A Vacuum of Courage

I’ve been a big fan of Matthew Ström’s blog lately and his latest piece on the management strategy that saved Apollo 11 is likewise excellent. Matthew writes:

In today’s companies, decisions are made at the highest level; by the board, the c-suite, senior vice presidents, etc. Leaders with great decision-making abilities are sought after. Entire classes at the most selective business schools are taught on how to make decisions.

But in 1969, the people in charge of Apollo 11 trusted a 23-year-old engineer in a back room of mission control to make one of the most consequential decisions of this decade-defining mission. And they did so in seconds, without deliberating or debating.

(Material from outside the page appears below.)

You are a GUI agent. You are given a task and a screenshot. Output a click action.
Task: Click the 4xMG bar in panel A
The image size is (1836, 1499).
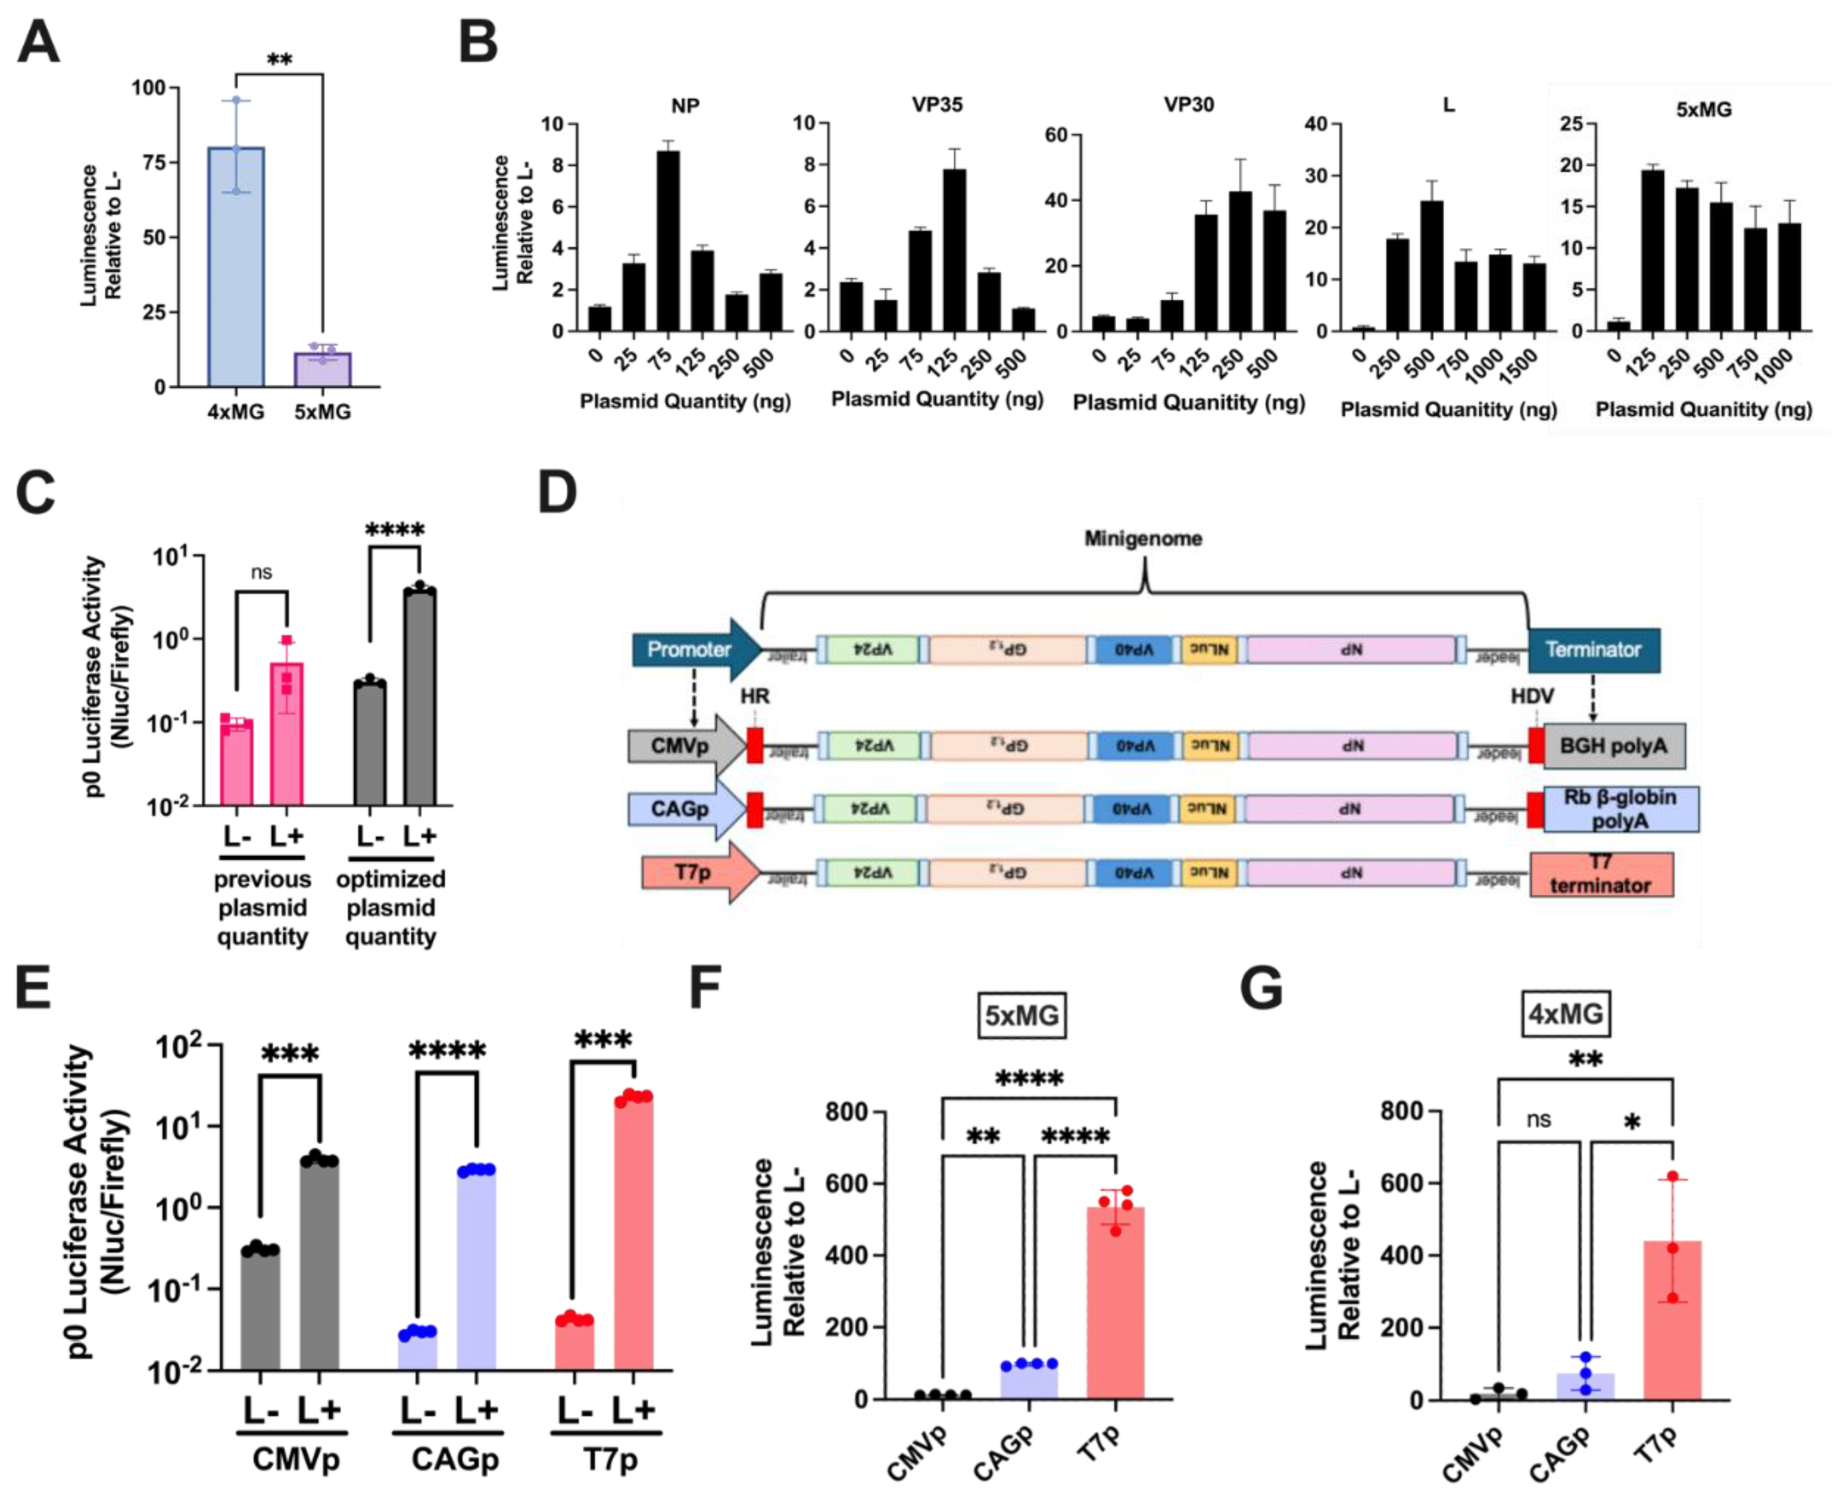(236, 268)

Next time you’re faced with a decision, ask yourself: how can this decision be made on the lowest level? Have you given your team the authority to decide? If you haven’t, why not? If they’re not able to make good decisions, you’ve missed an opportunity to be a leader. Empower, enable, and entrust them. Take it from NASA: the ability to delegate quickly and decisively was the key to landing men on the moon.

I was talking with someone a rather long time ago about the organization we worked at at the time and he mentioned that there was “a vacuum of courage” – everyone was terrified to make decisions and so no-one was given the respect or authority to act swiftly on a problem. Every decision had to be punted to the level above them, almost like a Communist regime where clueless politburo yes men have no experience of the field over which they manage. Their inexperience led to delays in decision making and lies pumping throughout the company like a cancer, even though there were dozens of people beneath them that could quickly make a decision to fix the issue at hand.

This is not how I like to work and it’s certainly not what good management is. It’s clear to me now that delegating decisions, and making them at the lowest possible level as Matthew writes above, is how you build a great organization.